# Fish ID: Permit or Pompano?



## TidewateR (Nov 11, 2009)

for sure not a pompano


----------



## trucha del mar (Apr 1, 2016)

That's a permpano. Very rare. Congrats.


----------



## Tom Ilg (Jun 13, 2018)

Looks like a baby permit....was he caught off the beach?


----------



## pete_paschall (May 8, 2009)

Looks like a baby Permit, according to this article:

https://fishbites.com/identifying-permit-vs-pompano/

"The body of a juvenile permit is deeper than that of a pompano of similar length; also, the anal fin of the juvenile permit is orange."


----------



## flatzcrazy (Feb 5, 2013)

LowTideFly said:


> Fish ID Please:
> 
> I say permit, of course


Permit


----------



## crboggs (Mar 30, 2015)

Palometa?

https://myfwc.com/wildlifehabitats/profiles/saltwater/jacks/palometa/


----------



## LowTideFly (Apr 8, 2016)

I knew it wasn’t a palometa bc it was missing the stripes and the phins were much shorter


----------



## bryson (Jun 22, 2015)

pete_paschall said:


> Looks like a baby Permit, according to this article:
> 
> https://fishbites.com/identifying-permit-vs-pompano/
> 
> "The body of a juvenile permit is deeper than that of a pompano of similar length; also, the anal fin of the juvenile permit is orange."

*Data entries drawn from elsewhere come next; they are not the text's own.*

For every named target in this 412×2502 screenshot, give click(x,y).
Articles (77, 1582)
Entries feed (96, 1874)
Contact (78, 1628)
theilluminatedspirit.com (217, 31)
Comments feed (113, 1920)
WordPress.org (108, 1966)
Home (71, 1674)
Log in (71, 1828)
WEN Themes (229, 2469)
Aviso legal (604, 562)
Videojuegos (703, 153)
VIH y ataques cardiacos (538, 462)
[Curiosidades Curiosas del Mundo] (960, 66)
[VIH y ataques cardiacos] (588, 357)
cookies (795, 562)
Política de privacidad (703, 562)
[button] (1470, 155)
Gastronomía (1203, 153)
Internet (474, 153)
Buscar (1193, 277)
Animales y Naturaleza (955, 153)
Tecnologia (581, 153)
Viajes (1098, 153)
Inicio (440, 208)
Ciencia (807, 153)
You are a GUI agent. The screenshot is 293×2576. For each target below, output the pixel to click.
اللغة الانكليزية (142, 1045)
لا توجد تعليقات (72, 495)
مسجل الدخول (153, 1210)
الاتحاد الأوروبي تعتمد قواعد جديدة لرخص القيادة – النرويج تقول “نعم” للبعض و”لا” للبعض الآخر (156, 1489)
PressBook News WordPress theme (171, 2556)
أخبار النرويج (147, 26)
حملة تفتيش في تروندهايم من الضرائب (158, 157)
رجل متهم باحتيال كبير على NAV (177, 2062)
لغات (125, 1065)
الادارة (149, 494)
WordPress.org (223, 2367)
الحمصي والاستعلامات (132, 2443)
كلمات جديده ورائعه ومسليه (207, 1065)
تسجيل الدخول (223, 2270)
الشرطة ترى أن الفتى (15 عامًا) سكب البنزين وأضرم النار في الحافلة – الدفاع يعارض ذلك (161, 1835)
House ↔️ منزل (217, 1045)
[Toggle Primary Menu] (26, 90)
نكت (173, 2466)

Also, looks like the dorsal and anal fins are pretty well in line with each other, as well as a little longer than you'd expect on a pompano.

Congrats on your permit


----------



## texasag07 (Nov 11, 2014)

Nice micro perm.


----------



## kbanashek (Apr 5, 2017)

Juvi perm


----------



## LowHydrogen (Dec 31, 2015)

Slab Permit


----------



## bjtripp83 (Aug 10, 2015)

Learners permit


----------



## Dave Nickles (Feb 3, 2018)

bjtripp83 said:


> Learners permit


OK, now that's funny right there!

Nice Permit for sure.


----------



## Backwater (Dec 14, 2014)

LowTideFly said:


> Fish ID Please:
> 
> I say permit, of course


Definitely a small perm!


----------



## Backwater (Dec 14, 2014)

LowTideFly said:


> I knew it wasn’t a palometa bc it was missing the stripes and the phins were much shorter


They also have longer fins!

Never seen a palometa in Florida. Only in the Caribbean.


----------



## jsnipes (May 1, 2011)

The thing that threw me off a bit was in the one pic it only has a single nostril where permit have 2 nostrils (nares).

However, if you look closely you can start to see the separation within that nostril it seems it just hasn't fully developed and split. I went and found a picture of the smallest one I've ever caught and on that one the nares had just *barely* separated. It must have been just a few weeks older than this one.

Congrats!!


----------



## permitchaser (Aug 26, 2013)

I think the big eyes make it a permit not a pomp


----------



## devrep (Feb 22, 2009)

if it tastes good it a pompano.


----------